We have a week-long winter term here at GULC, and I'm in the middle of a superspeedy class on international law that is focused on deportation/rendition/extradition and related issues. For the last few days, we've been doing a simulation exercise and I played a judge in the European Court of Human Rights. It was fun, but exhausting. My questioning was hard enough on my peers that my TAs didn't think I was a wuss, but nobody hates me either as far as I know. I also emailed my Con law professor from last semester and asked him if he wanted to submit an amicus brief. (He didn't.)
It's weird to hear the professor referring to people from other countries as "aliens." As a Chick who was raised on ET and Star Trek, I've never had the negative connotations some people have for the word. But I'm not used to hearing it at this point as UUs tend to regard it as non-PC.
It's raining a lot here, which is a good thing as it follows the drought from this fall. I hate to drive in the snow, and I'm not very good at it, so I'm pleased that at least we haven't had snow.
I'm looking forward to seeing the YRUUs put on the play I've been writing. Admission is $20 a head and the profits go for University Education in El Salvador. I'm humbled by the idea that I'm writing something that will help even a few folks in El Salvador go to school and live better lives. Kim wrote in the comments that I should let other churches perform it. I had been kicking around something like that for awhile. I'm going to look into the proper language to license it so that YRUU groups may perform it as long as at least 50 percent of the profits go to a non-political charity.
But yeah, if you have a charitably-oriented youth group, shoot me an email and we can talk about it.
I'm also working on an RE curriculum on Christianity in the Culture, though I haven't field tested that one as much as I wanted to this year. I don't suppose anybody reading this knows the proper person in the UUA to send those when I finish them?
Anyway, life is actually pretty good. Probably the reason I'm so bummed is that the ChaliceRelative is moving to the Presbyterian Home in a month. (No, smartass, not Scotland, it's an old folks home in DC that is run by the Presbyterian church.)
When I was a child, the Chalicerelative lived in our basement.

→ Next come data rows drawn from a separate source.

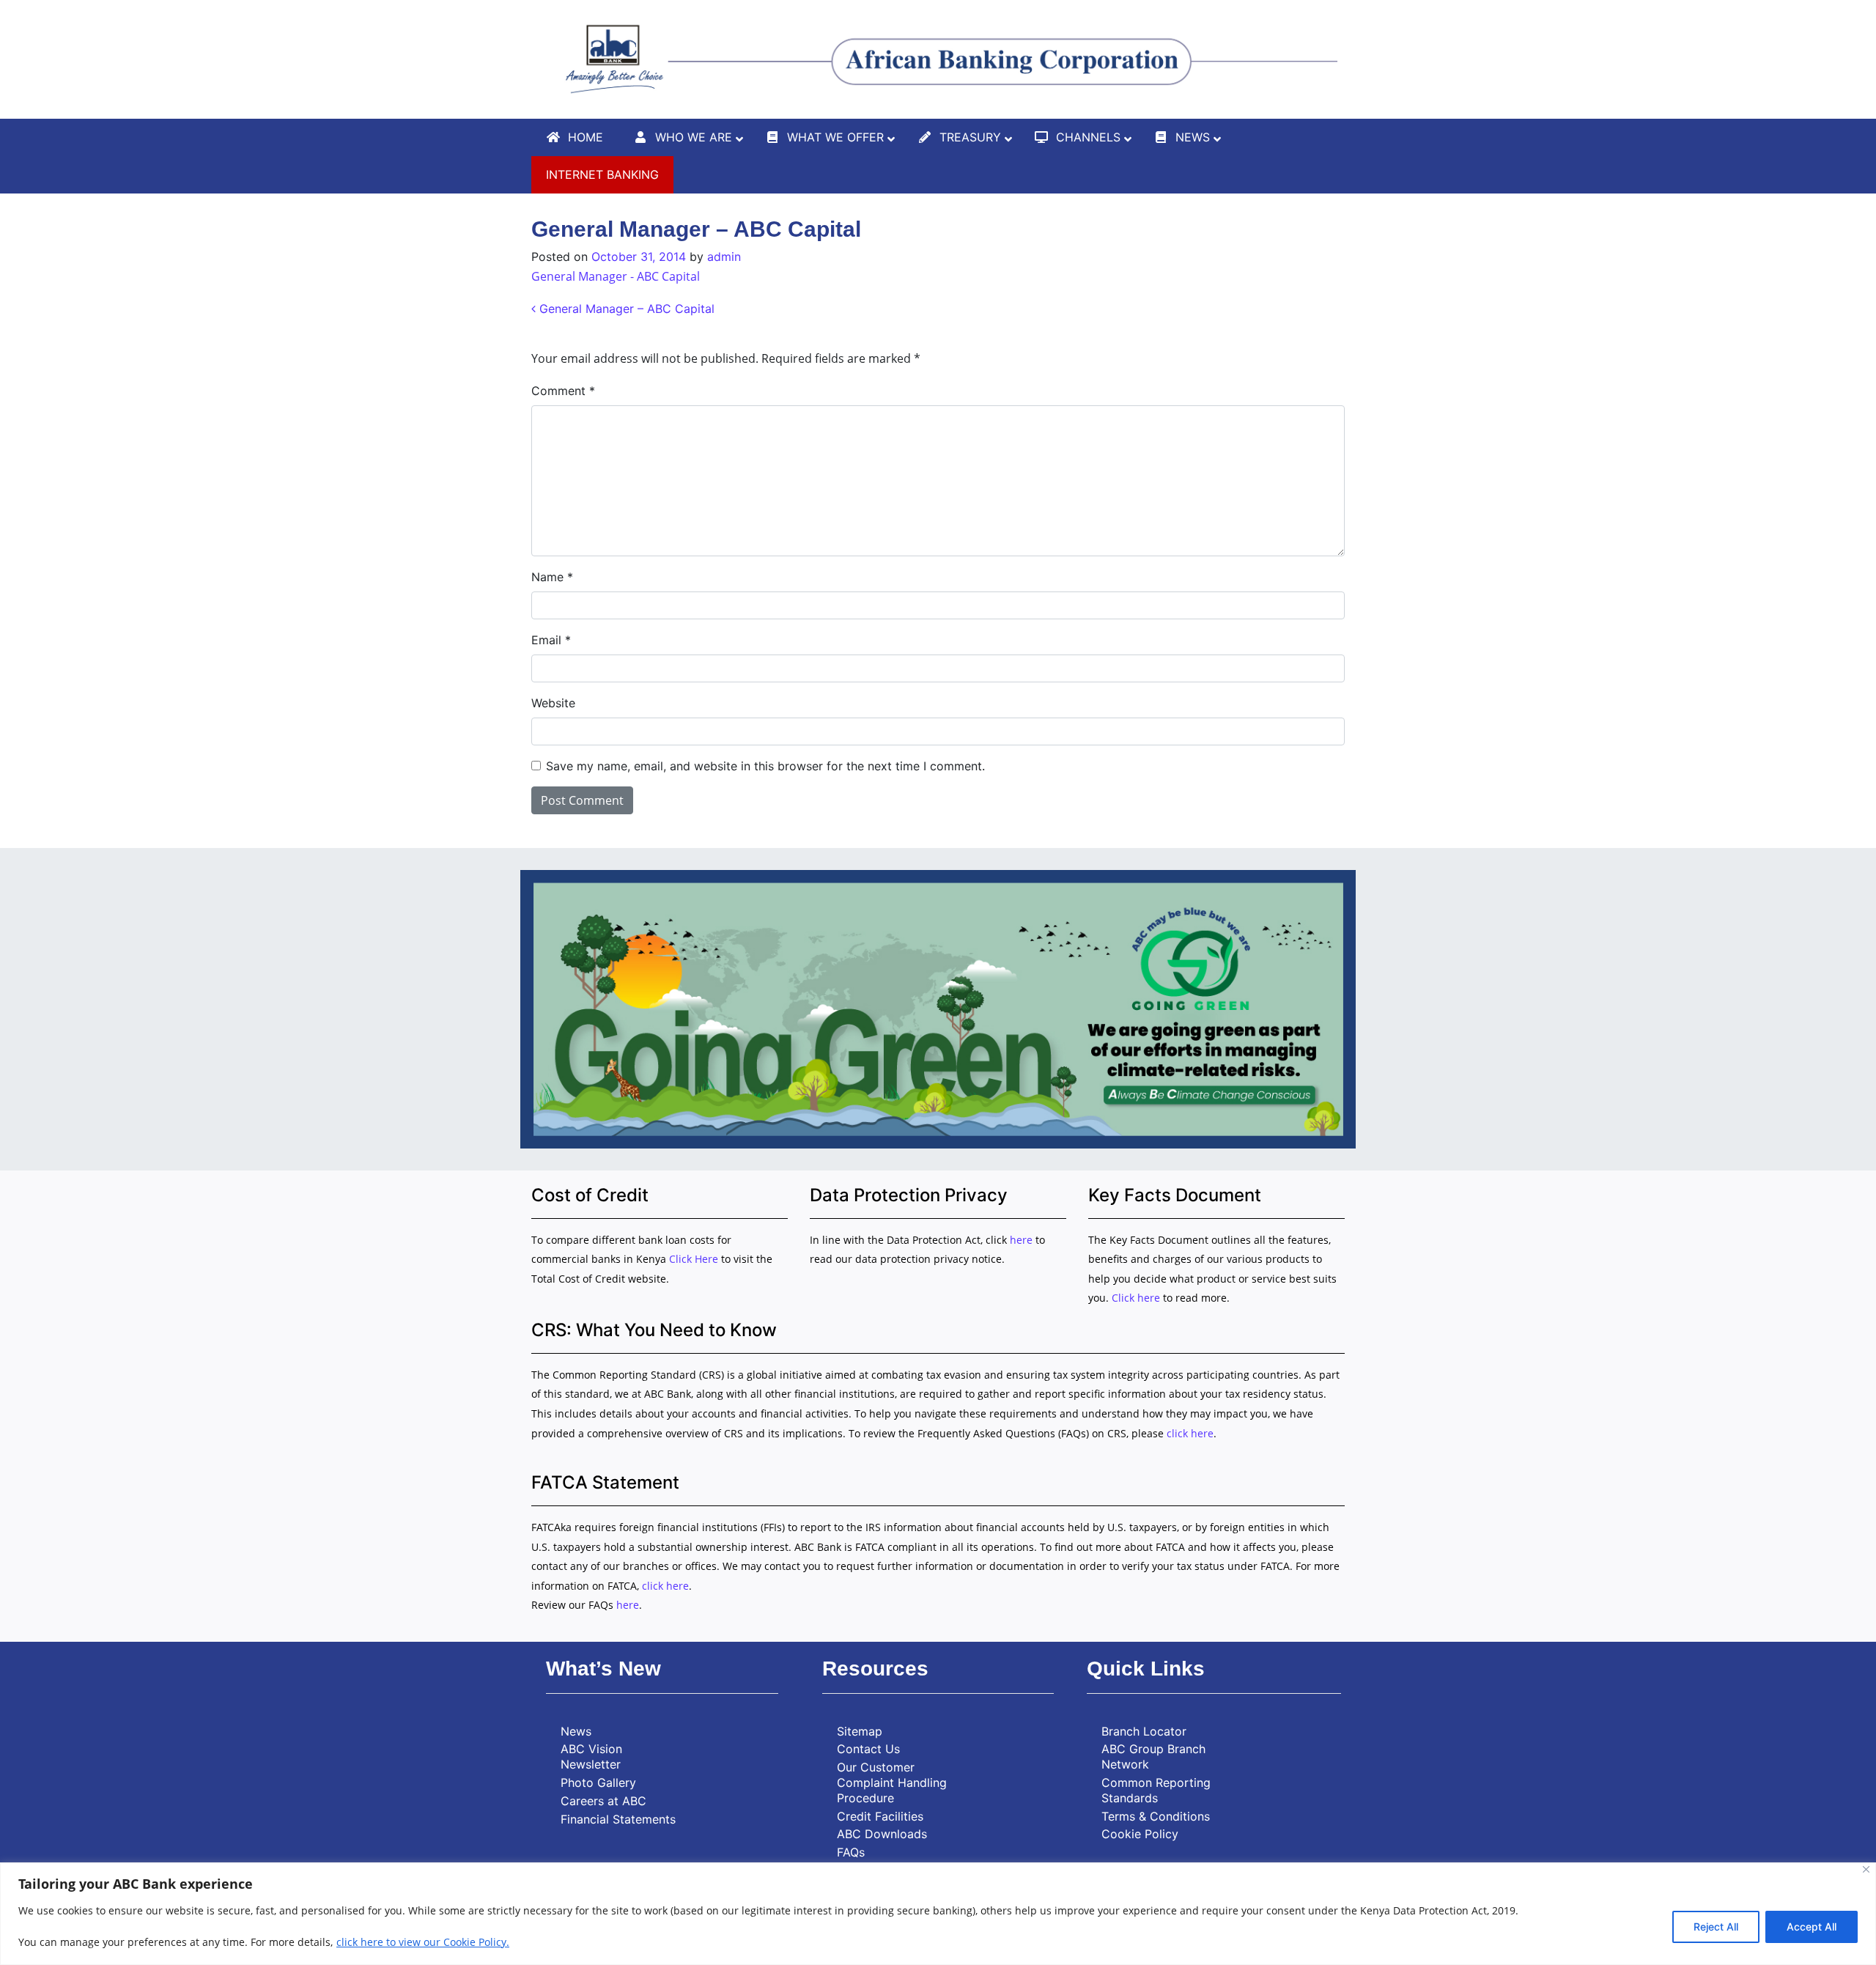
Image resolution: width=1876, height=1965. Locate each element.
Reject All (1716, 1926)
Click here (1136, 1298)
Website (553, 703)
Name (552, 576)
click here (1190, 1433)
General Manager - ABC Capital (615, 276)
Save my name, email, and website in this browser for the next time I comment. (765, 766)
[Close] (1866, 1869)
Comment (563, 390)
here (1021, 1240)
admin (724, 256)
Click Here (695, 1259)
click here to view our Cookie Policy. (422, 1942)
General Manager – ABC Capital (625, 308)
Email (551, 640)
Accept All (1811, 1926)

She was the RE person at a large Presby church in DC. Once, her car was broken into while it was parked in front of our house, but all that was stolen was a volume of The Interpreter's Bible.
Upon hearing of the crime, my five-year-old self, a Nancy Drew devotee, ran to her room, grabbed her notepad and started looking for clues. After a bit, I came into the house and proudly announced
"Well, we know one thing. The thief loves God, but he hates Justice!"
This is probably the most told-and-retold family story about CC, especially since I got into law school.
Some years ago, the Chalicerelative asked me what I wanted in her will. The first (and really only) thing I asked for was the remaining volumes of that Interpreter's bible.
Now the Chalicerelative's Interpreter's bible is boxed and in the backseat of my car. When I was helping her pack on Sunday, the Chalicerelative reported that the Presbyterian home has an excellent library and she gave it to me. She won't need it and she knows I want it.
Well, I thought I did.
That's a really cute story, though I'm sure you get tired of it being retold endlessly by your family. :-)
Regarding the curriculum, maybe e-mail Judith Frediani at the UUA. It sounds like an interesting topic.
My kids find it hysterical when people talk about illegal aliens. The ET kind are he only kinds they know. Well, they really probably know many of the real kind but the ET's are the only ones they recognize as aliens.